Here's how they work
The Toyota hybrid cars are unique for two reasons. Most obviously: the gas-electric hybrid technology. But the cars also are the first mass-produced fly-by-wire vehicles in the world.
Hybrid Technology—The car has a very small Atkinson-Miller cycle gas engine up front, not your standard auto [Otto cycle] engine, but something much smaller and more efficient. It has a large rechargeable NiMH battery under the back seat connected to a 50kw power electric traction motor. Essentially, computers in the car choose between gas and electricity, depending on which is more efficient. If you are pulling out of a parking spot, the battery sends power to a traction engine, which moves the car forward. It runs silently (owners call it “stealth mode”) until about 8-12 mph, when the gas engine kicks in. Then, depending on what you want the car to do, either you are using gas, electricity or both. The computers decide. An LCD display on the center screen tells you what is happening. When you pull up to a traffic light, the gas engine dies, which can really be disconcerting because suddenly everything is totally silent. The gas engine starts again when you pick up speed. On the freeway, you are usually running on both the gas and the electric engines. In the city, it is rated at 60 mpg because most of the forward motion is on electricity. It all operates smoothly and you stop paying attention after a while.

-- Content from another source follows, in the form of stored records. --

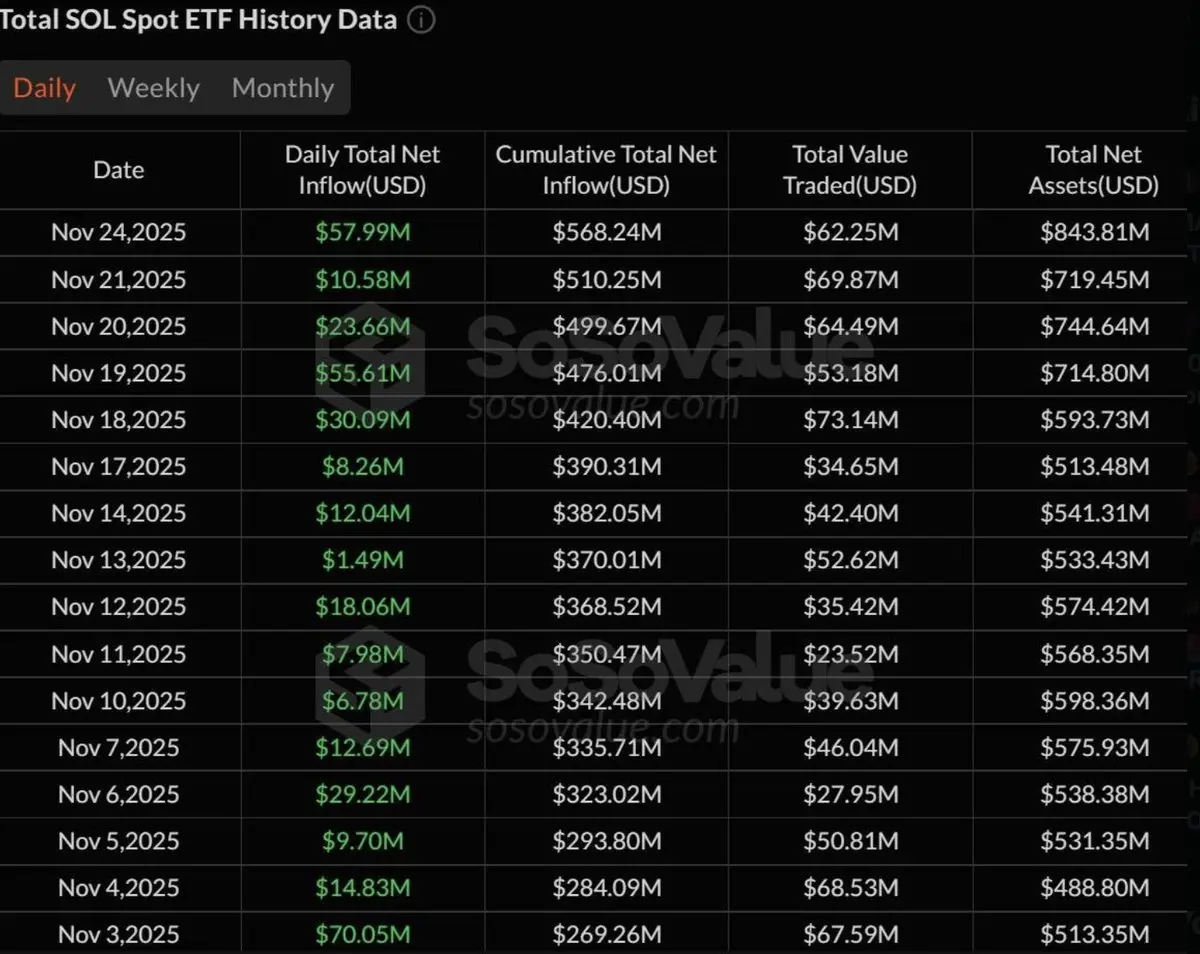The image size is (1200, 954).
Task: Click the Total Net Assets header
Action: 1094,170
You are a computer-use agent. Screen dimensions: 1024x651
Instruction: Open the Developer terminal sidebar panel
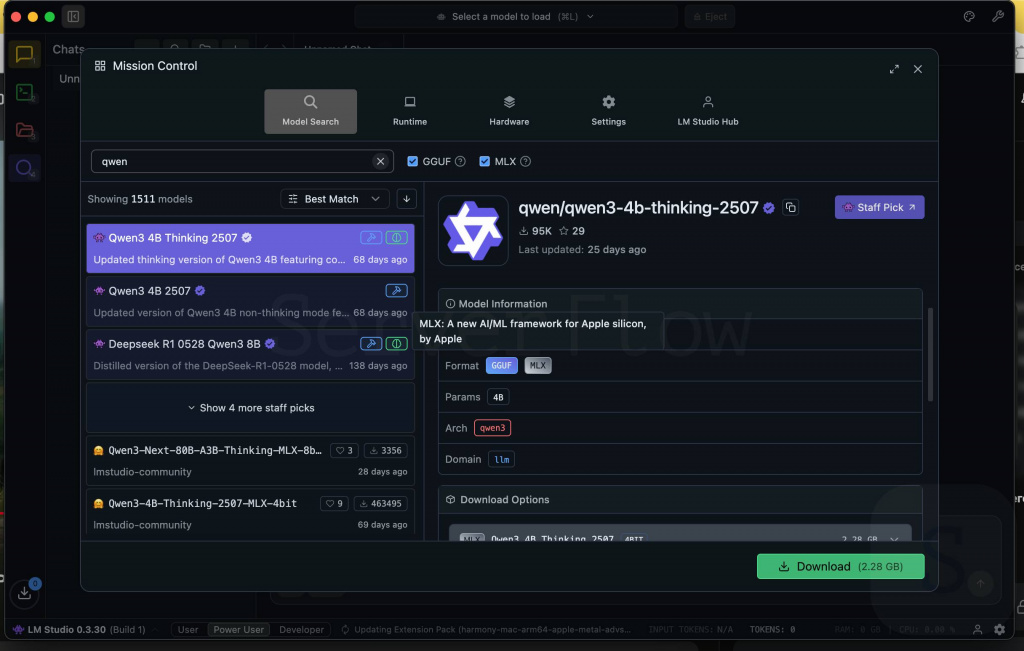coord(24,92)
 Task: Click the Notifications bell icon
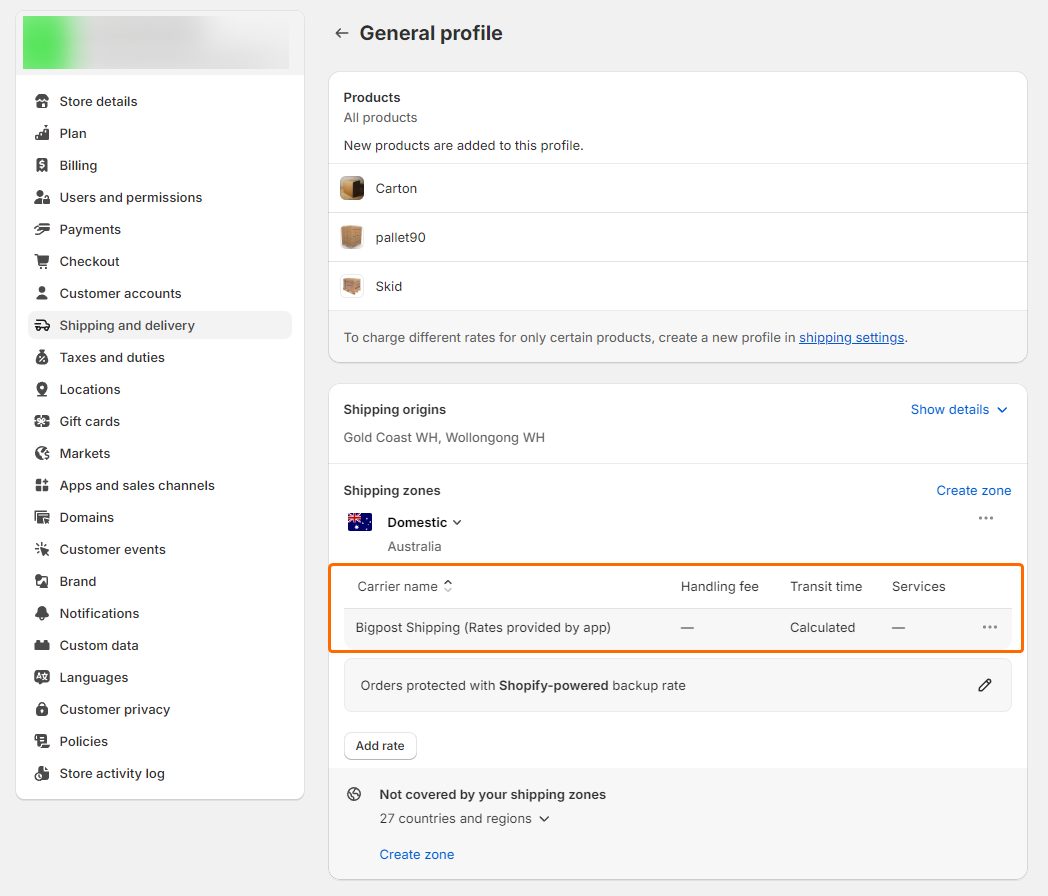(x=42, y=613)
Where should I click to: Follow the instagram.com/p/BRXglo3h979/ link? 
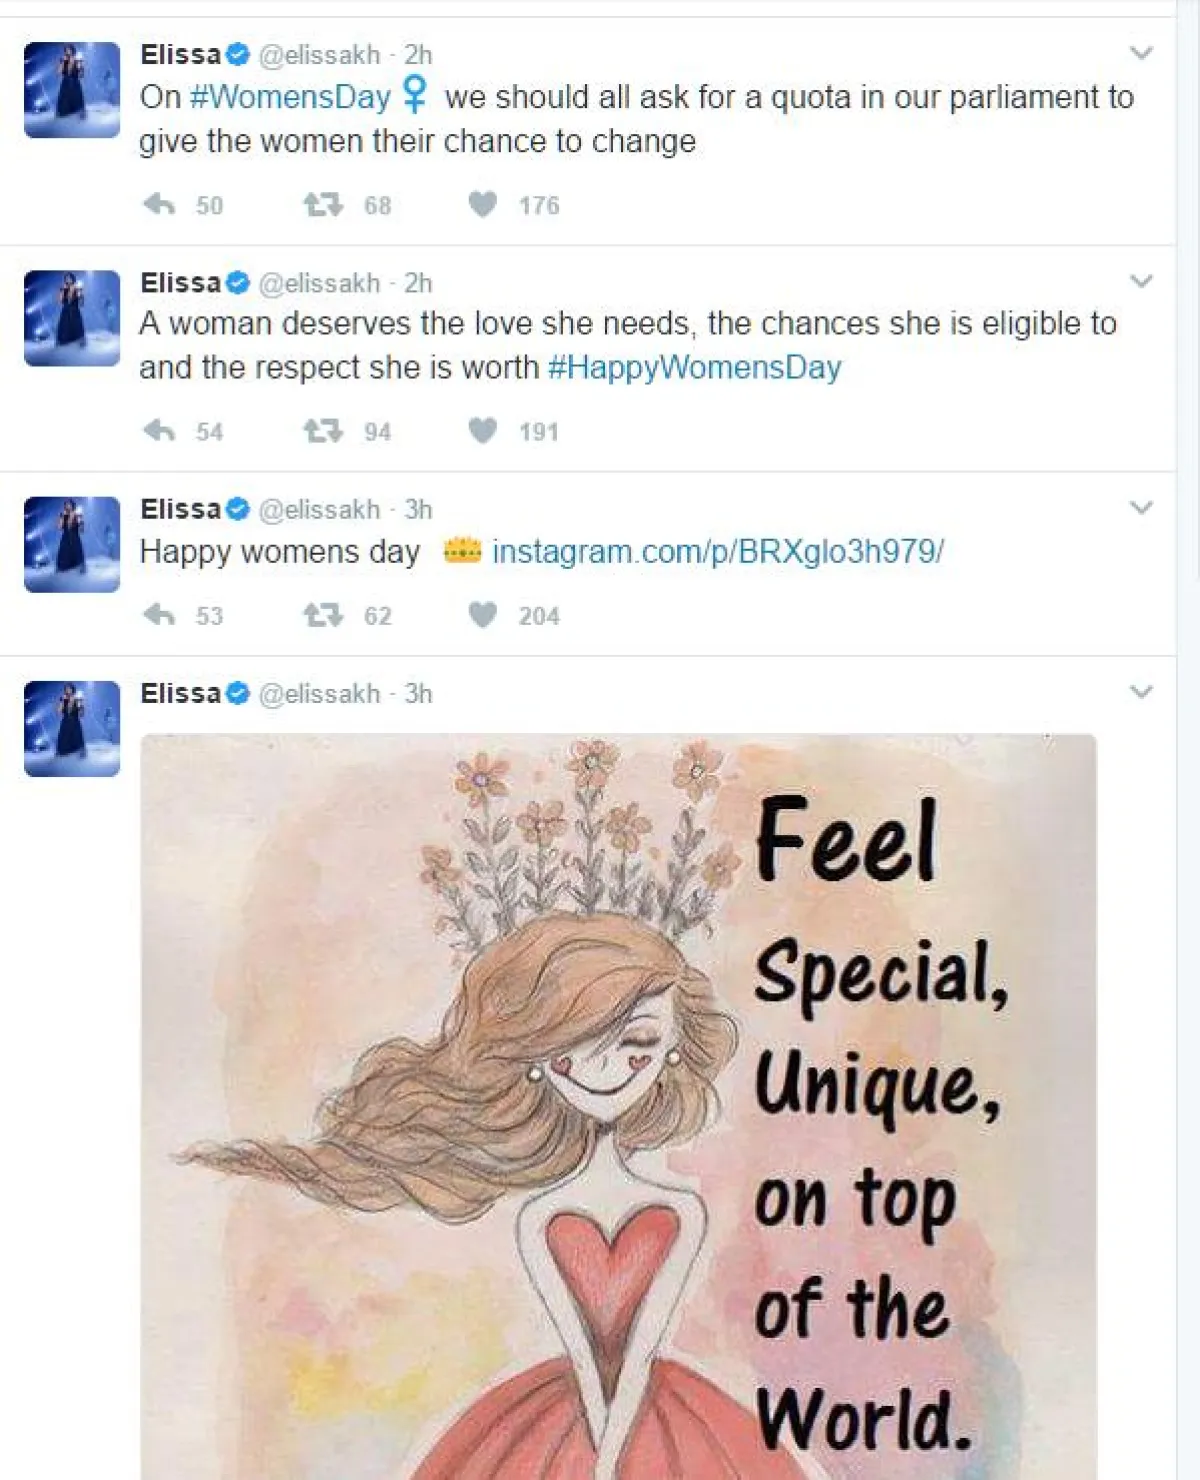pos(717,552)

The computers watch the battery and when power levels get below a certain point, power from the gas engine is diverted to recharge it so you never run out of battery power and you never have to plug it in. (You actually can’t plug it in; there is no way to do it.) The battery also is recharged when you coast and heat from the brakes is transferred into energy and diverted to the battery.
There is no starter; the little gas engine doesn’t require one. Because the heat is bled off the brake lining it is likely you never have to replace the brakes—or at least not nearly as much as you would with a normal car. There is no alternator. The transmission is a continuous belted system without gears that only have one direction: forward. It’s called a Planetary-Continuously Variable transmission (power-split device). Don’t ask. To go in reverse, you need the electric motor. And, because the torque on electric motors is so good, acceleration is not shabby.
Because you can get a readout of gas mileage on the display continuously, drivers learn to “drive to the display,” meaning your mileage improves the more you drive the car. The highest achievement among owners is to get the car up to 40 mph in stealth mode. I’ve done it once--down hill.
The most dangerous part of driving a Prius is that in electric mode it is totally silent, meaning people walking around in the parking lot can’t hear you coming. The decision is whether to honk the horn and scare the hell out of them, open the window and say hello or put the radio on loud.
Fly-by-wire—The hardest thing to get used to is starting up the Prius. You do not start it the way you do a normal car; you boot up the computers, turning the key to the right and back while the LED display says “ready.” (The new Prius uses a button, not a key). Parking lot attendants were often stumped by it, although they seem to know better now.
Say you are sitting at a stoplight. You put the car in neutral and stomp on the gas pedal. If you are in a normal car, the engine roars and maybe black smoke comes out of the exhaust. Do it in a Prius and absolutely nothing happens. The car’s bank of five computers takes a vote and decide that revving the engine is a stupid thing to do, wasteful if nothing else, and ignores your command.
Everything in the car goes through computers, just as if you were piloting an Airbus. The five computers monitor everything constantly and vote on what to do. They decide when to kick in the gas engine, when to rely on the battery, when to recharge, when to shut down the gas engine. Presumably, all votes have to be unanimous. The steering goes through computer-controlled hydraulics, as do the brakes. Everything you do goes to computers first, then to the driving part of the vehicle. Every moment, the computers (we named ours Totoro) decide the most efficient thing for you to be going and do it.
The hybrid technology, particularly the very expensive battery, is warranted until 100,000 miles. A taxi driver in Vancouver got his taxi Prius to more than 250,000 miles before Toyota bought it back from him to inspect. His battery was still going.
[Honda has a hybrid technology as well but it is not advanced as Toyota’s, using the battery only as a supplement to the gas engine.]
Prius owners include some of the strangest people I know, folks who have relationships with their car right out of a J.G. Ballard novel. Fortunately, that means some of them maintain resources that are invaluable. The best, if not the weirdest, is the website run by a man named John in Minnesota [his last name is a mystery], who is a combination computer programmer, Prius fanatic and Trekie, which should surprise no one. His site, if you want to know anything about the Prius or its technology, is amazing, far better than anything Toyota maintains. He has owned several of the cars, has monitored them every minute of their lives and has recorded same. The word “perverse” comes to mind, but whatever. If you have questions, see John.